I’ll never look at those drinks the same way again.
He’s really going to wipe out Lochlan’s whole family and leave him alive and alone?
I am genuinely panicking about how this ends.
What kind of Jonestown nightmare is this pre-death toast?
LOL at any parent claiming their kids have “no trauma.”
Oh hell yes, here comes Victoria’s “toast to Thailand.”
Obsessed with Victoria downing her death drink like a champ.
OMG, he slapped the drink out of Saxon’s hand at the last second.
That was seriously dark, even for this show.
“Have you ever heard of wine?”
Wow, Greg actually gave Belinda the money!
Oh no, Lochlan’s using the blender with the poisonous seeds.
Not Lochlan!
Rick vs. Jim showdown!
How did I never notice Chelsea is totally Adriana La Cerva from The Sopranos? (Clueless, hot girlfriend of a guy obsessed with avenging his dad.)
Oh crap, Lochlan’s throwing up in the pool.
Seriously, who doesn’t rinse out the blender—especially after making killer cocktails?
OMG, Rick just shot Jim!
Okay, fine, the killer wasn’t a monkey.
JIM IS RICK’S FATHER?!
Maury moment!
Shootout time!
CHELSEA DIES?!?!
Mike White, you are absolutely not getting into heaven.
Ignoring your girlfriend the whole trip? Yeah, she might just… die to make you feel bad.
Women: We have our ways!
Is Gaitok about to shoot Rick?
Yep, Gaitok shot Rick.
So Rick, Chelsea, Jim, and Lochlan are dead, right?
This shot of Rick’s floating body is seriously creeping me out.
Wait, is Lochlan alive?
He’s back and still puking!
“I think I just saw God.” Iconic.
The Ratliff siblings seem weirdly calm after everything.

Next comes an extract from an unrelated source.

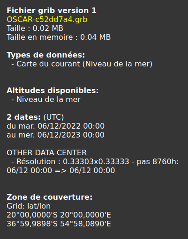This screenshot has height=239, width=188.
Task: Click the 'Types de données:' heading
Action: [x=46, y=55]
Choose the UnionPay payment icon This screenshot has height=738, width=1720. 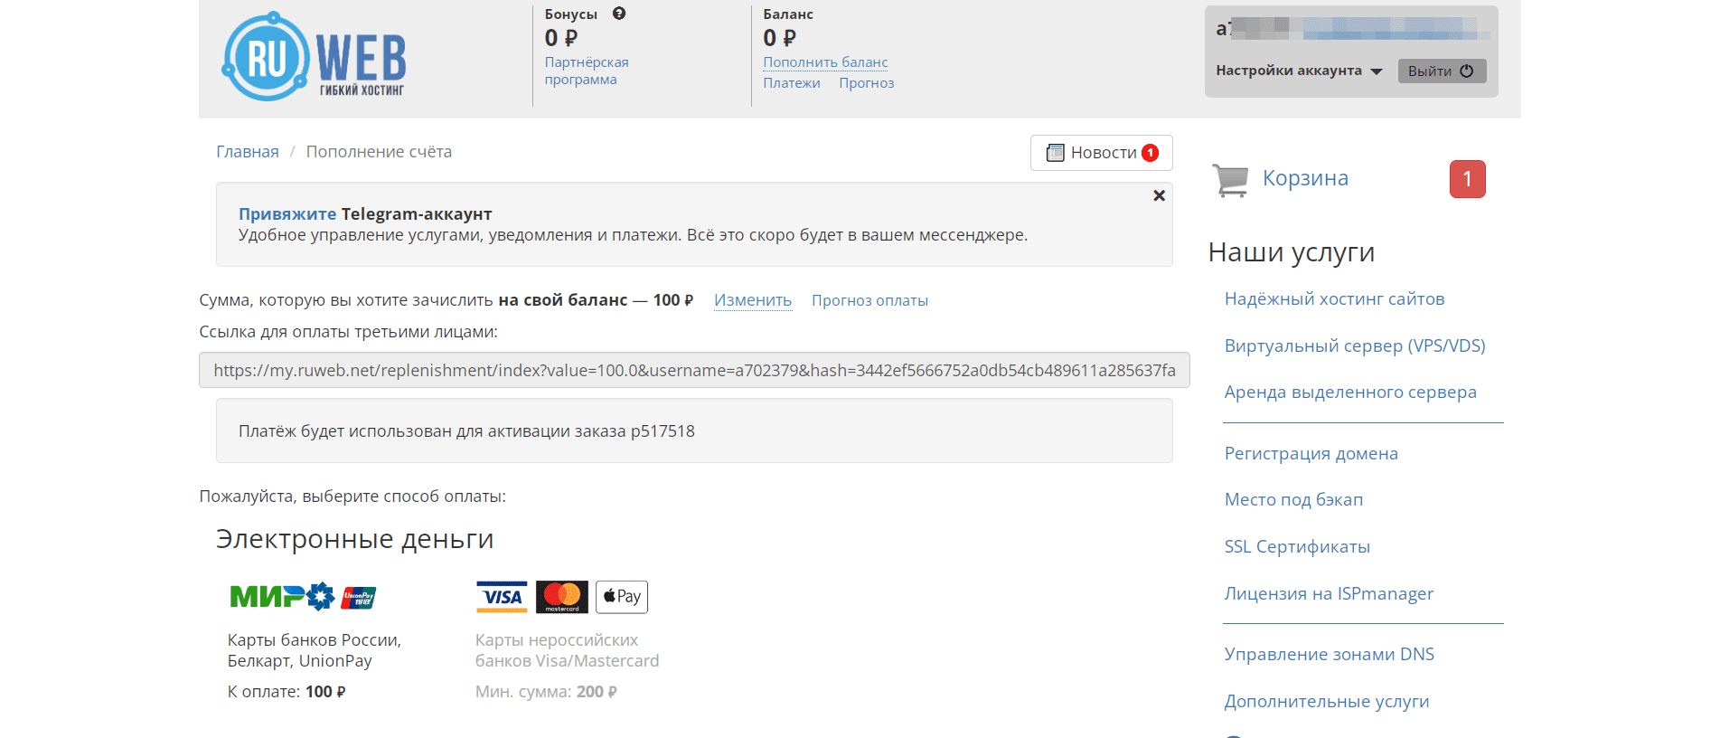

Wait, so Lochlan has no side effects from the poison?
That plotline doesn’t feel fully resolved to me.
Props to Tim for telling his family “things are about to change” after trying to murder them.
The blonde trio doesn’t seem too bothered by the deaths either.
Greg is somehow both creepy and unkillable.
If no body bags get loaded onto the plane, was it even a White Lotus trip?
Live your best lives, Belinda and Zion!
Aw, I wish Belinda and Pornchai had worked out.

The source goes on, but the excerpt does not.